By Time Out San Francisco editors September 23, 2015
There's a new tenant in Hayes Valley's Proxy space, sandwiched between the Smitten ice cream stand and the lager-slinging Biergarten. This time, though, the addition isn't another hipster-approved juice bar or gluten-free bakery: This is a wormhole to another country hosted by Shared Studios, a global public art project.
You'll see a gold-painted shipping container; Shared Studios calls it a portal. The audio-visual equipped vessels have been set up around the world—in Afghanistan, Cuba, Honduras, Iran and Mexico—to facilitate free, face-to-face video conversations between far-flung strangers. You can book your 20-minute appointment in advance, so there's no waiting in line. Step through the gilded doors into the carpet-lined black box. On the wall before you will be a floor-to-ceiling screen where your studio-mate will appear. In our case, that was Alex, a shy 18-year-old student and artist from El Progresso, Honduras.
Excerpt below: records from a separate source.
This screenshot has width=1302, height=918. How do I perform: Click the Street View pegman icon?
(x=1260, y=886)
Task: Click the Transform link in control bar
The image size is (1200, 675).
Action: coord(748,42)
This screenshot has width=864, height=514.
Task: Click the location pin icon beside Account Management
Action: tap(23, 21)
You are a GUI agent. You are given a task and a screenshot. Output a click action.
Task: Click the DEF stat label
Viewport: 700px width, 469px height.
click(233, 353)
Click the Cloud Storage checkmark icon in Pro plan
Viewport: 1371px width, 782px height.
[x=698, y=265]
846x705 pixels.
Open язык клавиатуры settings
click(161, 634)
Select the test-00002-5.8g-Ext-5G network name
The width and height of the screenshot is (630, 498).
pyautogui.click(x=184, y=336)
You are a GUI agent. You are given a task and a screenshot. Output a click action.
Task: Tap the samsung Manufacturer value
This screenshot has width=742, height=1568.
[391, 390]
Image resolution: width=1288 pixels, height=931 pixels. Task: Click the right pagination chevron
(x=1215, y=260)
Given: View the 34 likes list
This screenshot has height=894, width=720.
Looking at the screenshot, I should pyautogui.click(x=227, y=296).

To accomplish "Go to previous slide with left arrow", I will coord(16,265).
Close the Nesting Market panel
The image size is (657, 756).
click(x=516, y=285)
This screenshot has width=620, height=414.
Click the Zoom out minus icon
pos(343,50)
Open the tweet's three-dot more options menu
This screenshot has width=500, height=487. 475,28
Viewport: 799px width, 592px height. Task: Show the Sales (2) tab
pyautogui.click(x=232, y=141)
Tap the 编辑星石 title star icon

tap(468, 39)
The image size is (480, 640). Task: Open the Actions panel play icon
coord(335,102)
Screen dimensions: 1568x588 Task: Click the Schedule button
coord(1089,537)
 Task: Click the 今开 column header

There are no guidelines for your conversation—you'll be left alone, apart from a translator, if needed—but Shared Studios encourages first-timers to consider the prompt "What would make today a good day for you?" Alex and I talked about our families, our cities, our romantic pursuits ("No one loves me," he sighed, with a mournful grin), and career goals. We confessed the things we're ashamed of (me: still not being able to speak Spanish; him: never learning how to swim). We shared dating advice and tourist recommendations. And though I prodded him about American politics, he demurred, insisting "I think most people in the United States are intelligent and kind, like you." After 20 minutes that ended in laughter (and a few selfies), we exited the containers to rejoin our respective cities. The Shared Studios experience can be enlightening, challenging, heart-warming and occasionally awkward. But at its essence, it's a 20-foot black box that fosters human connections.